* [LISTA DE TAREFAS]
1: Traduza para o inglês a seguinte frase do texto sobre a recuperação do alcoolismo: "Os Princípios de Ouro, em AA, são uma coleção de cerca de 30 aforismos que de forma sintética ilustram e complementam a filosofia de recuperação apresentada ao longo da extensa literatura do grupo."
2: Segundo o texto sobre a recuperação do alcoolismo, qual Princípio de Ouro expressa a valorização da consciência a respeito da própria vulnerabilidade?
3: Transcreva sem alterações o trecho do texto sobre a recuperação do alcoolismo que vai de "A valorização da" até "admissão da vulnerabilidade.".

* [TEXTO DO DOCUMENTO]
——————————

Para o alcoólatra (etimologicamente: aquele que adora o álcool, idolatra o álcool), deixar de beber consiste de fato em ato heróico. Até porque, mesmo considerando que as pessoas só buscam recuperar-se quando já estão no "fundo do poço", o período inicial de abstinência é caracterizado por uma intensificação significativa do sofrimento. Enfrentar a síndrome de abstinência aguda e, em seguida, a síndrome de abstinência prolongada, representa justamente um grande esforço que o alcoólatra em recuperação está realizando, aceitando o sofrimento imediato em função de um bem maior que busca para si mesmo e para os que ama: atingir a sobriedade e a serenidade.

A valorização da consciência a respeito da própria vulnerabilidade encontra-se expressa com absoluta limpidez no seguinte Princípio de Ouro: "A fraqueza é a força" . Os Princípios de Ouro, em AA, são uma coleção de cerca de 30 aforismos que de forma sintética ilustram e complementam a filosofia de recuperação apresentada ao longo da extensa literatura do grupo. Na realidade, o primeiro passo de recuperação ("Admitimos que éramos impotentes perante o álcool (...)"), entremeia-se, ele também, com esse mesmo componente da fortaleza que está implicado na admissão da vulnerabilidade.

——————————

* [DADOS LISTADOS]

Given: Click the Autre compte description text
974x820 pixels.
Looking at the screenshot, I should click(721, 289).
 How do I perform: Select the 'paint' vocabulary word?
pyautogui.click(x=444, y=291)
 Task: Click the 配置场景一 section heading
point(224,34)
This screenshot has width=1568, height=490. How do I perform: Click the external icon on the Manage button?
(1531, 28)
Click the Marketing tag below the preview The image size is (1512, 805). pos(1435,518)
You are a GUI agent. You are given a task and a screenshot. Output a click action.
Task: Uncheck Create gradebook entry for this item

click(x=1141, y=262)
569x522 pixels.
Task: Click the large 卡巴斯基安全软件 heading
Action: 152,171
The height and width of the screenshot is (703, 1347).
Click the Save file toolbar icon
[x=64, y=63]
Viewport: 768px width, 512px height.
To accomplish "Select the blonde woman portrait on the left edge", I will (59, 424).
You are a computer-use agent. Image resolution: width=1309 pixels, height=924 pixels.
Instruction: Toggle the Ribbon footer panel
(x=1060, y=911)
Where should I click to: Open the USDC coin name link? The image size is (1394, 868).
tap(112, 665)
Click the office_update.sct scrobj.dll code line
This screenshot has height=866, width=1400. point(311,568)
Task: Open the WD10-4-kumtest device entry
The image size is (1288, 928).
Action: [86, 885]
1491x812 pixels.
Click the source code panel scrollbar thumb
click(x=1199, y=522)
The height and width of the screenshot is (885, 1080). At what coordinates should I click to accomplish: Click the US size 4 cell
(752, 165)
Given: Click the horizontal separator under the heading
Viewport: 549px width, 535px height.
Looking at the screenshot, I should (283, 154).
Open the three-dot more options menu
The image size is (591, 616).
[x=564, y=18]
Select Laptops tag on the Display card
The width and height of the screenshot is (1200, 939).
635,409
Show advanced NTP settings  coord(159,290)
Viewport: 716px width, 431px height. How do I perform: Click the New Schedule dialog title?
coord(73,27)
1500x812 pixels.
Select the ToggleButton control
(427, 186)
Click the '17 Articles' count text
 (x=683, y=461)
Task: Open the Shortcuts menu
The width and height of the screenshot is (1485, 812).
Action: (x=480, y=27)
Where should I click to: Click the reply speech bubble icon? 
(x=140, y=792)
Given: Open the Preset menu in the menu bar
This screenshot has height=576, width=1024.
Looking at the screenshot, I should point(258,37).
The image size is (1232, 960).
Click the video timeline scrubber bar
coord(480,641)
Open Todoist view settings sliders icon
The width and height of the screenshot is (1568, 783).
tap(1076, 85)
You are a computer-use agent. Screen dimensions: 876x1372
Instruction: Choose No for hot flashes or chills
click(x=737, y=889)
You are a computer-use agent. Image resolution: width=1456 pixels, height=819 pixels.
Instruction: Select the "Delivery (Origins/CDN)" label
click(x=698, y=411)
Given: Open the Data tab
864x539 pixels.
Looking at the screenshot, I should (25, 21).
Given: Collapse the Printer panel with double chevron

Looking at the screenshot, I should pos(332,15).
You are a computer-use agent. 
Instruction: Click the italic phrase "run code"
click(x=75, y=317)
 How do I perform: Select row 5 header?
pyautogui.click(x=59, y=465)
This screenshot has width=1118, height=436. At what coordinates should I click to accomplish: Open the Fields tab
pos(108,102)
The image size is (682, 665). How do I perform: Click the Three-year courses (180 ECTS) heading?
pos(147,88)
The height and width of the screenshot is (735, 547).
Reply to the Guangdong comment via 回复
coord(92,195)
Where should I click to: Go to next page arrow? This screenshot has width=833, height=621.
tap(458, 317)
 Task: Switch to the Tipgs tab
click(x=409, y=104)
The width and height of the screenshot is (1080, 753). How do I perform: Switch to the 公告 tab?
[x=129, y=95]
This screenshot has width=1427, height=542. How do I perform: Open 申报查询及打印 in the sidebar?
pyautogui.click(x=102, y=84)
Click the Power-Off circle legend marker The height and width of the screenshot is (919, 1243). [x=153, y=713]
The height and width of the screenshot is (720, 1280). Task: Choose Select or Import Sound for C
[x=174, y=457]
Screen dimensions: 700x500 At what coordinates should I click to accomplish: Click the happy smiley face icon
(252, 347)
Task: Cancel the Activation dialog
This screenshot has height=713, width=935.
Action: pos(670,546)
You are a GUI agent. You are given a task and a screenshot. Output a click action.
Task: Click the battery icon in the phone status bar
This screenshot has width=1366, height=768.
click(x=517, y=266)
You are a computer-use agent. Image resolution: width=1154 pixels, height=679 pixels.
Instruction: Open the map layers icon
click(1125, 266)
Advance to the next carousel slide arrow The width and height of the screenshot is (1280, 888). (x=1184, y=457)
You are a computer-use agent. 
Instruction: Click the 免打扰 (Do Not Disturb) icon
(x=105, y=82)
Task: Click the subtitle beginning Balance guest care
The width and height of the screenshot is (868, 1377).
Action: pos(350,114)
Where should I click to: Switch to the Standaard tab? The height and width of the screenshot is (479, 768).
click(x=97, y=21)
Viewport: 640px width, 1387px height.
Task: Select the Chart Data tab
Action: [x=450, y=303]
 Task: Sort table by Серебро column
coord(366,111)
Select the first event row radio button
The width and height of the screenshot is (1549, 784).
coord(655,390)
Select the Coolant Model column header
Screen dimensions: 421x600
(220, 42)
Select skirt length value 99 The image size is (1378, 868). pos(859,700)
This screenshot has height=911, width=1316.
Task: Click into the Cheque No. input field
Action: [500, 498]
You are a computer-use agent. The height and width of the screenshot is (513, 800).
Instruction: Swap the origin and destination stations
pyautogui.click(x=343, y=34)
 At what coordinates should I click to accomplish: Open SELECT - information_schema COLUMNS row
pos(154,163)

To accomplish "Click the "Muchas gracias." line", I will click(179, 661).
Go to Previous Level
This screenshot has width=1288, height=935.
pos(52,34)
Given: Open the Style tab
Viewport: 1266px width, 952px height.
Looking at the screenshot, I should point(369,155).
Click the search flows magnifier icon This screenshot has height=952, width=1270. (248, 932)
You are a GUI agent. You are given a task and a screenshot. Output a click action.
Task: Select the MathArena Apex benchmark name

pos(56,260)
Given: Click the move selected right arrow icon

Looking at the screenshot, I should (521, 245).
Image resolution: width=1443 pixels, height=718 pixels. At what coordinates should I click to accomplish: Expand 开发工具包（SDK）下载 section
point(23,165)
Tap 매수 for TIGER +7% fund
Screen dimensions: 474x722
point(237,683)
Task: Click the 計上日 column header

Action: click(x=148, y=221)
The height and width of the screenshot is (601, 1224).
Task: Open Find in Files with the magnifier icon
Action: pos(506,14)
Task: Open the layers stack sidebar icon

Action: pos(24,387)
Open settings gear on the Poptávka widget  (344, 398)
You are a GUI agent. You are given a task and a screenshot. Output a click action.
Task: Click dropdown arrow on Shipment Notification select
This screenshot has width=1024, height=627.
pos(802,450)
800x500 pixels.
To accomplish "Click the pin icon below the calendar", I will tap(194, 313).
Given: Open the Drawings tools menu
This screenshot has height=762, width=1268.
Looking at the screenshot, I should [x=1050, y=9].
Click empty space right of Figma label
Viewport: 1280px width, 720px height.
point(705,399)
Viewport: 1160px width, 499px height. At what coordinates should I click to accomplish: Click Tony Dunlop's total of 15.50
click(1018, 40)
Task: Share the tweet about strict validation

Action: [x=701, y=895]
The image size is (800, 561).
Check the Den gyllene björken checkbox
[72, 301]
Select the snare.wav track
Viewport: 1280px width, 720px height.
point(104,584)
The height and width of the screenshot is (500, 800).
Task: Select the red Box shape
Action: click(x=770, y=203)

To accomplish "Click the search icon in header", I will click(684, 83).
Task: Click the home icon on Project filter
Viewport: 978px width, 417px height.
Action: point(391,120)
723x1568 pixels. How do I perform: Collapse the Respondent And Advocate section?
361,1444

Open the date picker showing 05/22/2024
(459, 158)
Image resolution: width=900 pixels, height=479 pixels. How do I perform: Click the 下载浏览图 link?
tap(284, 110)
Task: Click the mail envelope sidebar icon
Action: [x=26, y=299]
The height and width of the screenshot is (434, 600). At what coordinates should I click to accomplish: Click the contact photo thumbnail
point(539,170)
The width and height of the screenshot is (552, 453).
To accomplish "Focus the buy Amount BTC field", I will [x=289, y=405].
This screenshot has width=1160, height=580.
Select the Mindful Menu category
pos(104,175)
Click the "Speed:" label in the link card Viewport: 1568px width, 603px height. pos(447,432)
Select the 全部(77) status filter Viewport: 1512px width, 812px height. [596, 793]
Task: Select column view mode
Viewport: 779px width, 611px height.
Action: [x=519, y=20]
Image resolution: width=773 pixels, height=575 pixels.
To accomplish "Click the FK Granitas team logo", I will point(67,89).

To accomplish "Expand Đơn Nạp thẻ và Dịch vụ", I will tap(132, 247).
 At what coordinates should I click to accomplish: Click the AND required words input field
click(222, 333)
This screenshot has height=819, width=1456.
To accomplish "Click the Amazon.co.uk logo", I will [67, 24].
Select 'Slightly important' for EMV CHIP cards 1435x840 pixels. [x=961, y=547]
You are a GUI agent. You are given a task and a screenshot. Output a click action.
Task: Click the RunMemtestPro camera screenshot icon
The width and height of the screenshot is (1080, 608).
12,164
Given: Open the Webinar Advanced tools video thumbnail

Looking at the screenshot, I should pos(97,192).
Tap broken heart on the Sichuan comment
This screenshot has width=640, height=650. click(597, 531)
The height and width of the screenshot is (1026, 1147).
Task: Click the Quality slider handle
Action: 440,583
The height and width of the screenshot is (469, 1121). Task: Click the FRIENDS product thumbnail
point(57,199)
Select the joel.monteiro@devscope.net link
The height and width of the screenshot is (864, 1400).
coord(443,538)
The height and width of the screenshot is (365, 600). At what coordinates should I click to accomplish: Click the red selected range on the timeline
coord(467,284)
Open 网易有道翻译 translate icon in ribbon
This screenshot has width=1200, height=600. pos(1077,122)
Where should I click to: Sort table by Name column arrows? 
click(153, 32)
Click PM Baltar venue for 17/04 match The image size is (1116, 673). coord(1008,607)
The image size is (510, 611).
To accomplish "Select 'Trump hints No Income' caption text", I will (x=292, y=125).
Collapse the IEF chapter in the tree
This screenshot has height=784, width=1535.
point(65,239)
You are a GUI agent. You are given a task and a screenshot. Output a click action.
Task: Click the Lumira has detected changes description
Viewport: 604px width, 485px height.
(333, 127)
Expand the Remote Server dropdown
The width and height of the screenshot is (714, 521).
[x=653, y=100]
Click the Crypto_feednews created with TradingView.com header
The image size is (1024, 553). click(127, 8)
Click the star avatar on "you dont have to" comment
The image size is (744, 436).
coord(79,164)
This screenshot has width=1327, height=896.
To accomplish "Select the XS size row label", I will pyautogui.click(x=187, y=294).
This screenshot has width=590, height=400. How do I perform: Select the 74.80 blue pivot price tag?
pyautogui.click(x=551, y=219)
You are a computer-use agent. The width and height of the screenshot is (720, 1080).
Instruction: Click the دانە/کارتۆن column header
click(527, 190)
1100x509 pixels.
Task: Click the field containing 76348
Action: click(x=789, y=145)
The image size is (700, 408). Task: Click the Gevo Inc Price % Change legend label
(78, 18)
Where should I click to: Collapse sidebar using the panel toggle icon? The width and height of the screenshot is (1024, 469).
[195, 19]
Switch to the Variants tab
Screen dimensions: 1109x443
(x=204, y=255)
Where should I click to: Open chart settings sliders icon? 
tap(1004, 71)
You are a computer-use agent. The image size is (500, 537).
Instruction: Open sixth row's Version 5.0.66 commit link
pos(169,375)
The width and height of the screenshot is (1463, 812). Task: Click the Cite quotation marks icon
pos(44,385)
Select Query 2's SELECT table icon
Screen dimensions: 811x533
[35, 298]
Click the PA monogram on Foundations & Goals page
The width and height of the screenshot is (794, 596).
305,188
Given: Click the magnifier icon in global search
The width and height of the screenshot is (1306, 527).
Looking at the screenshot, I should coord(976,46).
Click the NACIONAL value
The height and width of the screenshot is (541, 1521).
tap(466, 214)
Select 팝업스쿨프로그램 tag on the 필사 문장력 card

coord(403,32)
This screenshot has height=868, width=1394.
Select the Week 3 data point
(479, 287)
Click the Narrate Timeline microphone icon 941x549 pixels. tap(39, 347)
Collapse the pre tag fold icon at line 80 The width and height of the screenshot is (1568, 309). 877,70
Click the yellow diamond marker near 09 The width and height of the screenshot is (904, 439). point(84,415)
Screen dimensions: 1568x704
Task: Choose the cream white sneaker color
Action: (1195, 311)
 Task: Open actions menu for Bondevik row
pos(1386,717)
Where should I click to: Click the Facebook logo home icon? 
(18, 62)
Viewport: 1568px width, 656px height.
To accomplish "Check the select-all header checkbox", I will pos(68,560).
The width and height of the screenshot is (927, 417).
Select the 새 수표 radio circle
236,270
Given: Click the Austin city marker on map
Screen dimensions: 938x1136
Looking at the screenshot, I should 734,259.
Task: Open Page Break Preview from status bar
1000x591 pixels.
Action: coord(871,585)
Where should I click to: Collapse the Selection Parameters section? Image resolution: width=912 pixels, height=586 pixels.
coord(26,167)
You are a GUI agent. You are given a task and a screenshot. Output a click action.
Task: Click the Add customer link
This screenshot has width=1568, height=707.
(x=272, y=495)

——————————

* [RESPOSTAS DO EXERCÍCIO]
1: The Golden Principles, in AA, are a collection of about 30 aphorisms that concisely illustrate and complement the recovery philosophy presented throughout the group's extensive literature.

2: "A fraqueza é a força".

3:
A valorização da consciência a respeito da própria vulnerabilidade encontra-se expressa com absoluta limpidez no seguinte Princípio de Ouro: "A fraqueza é a força" . Os Princípios de Ouro, em AA, são uma coleção de cerca de 30 aforismos que de forma sintética ilustram e complementam a filosofia de recuperação apresentada ao longo da extensa literatura do grupo. Na realidade, o primeiro passo de recuperação ("Admitimos que éramos impotentes perante o álcool (...)"), entremeia-se, ele também, com esse mesmo componente da fortaleza que está implicado na admissão da vulnerabilidade.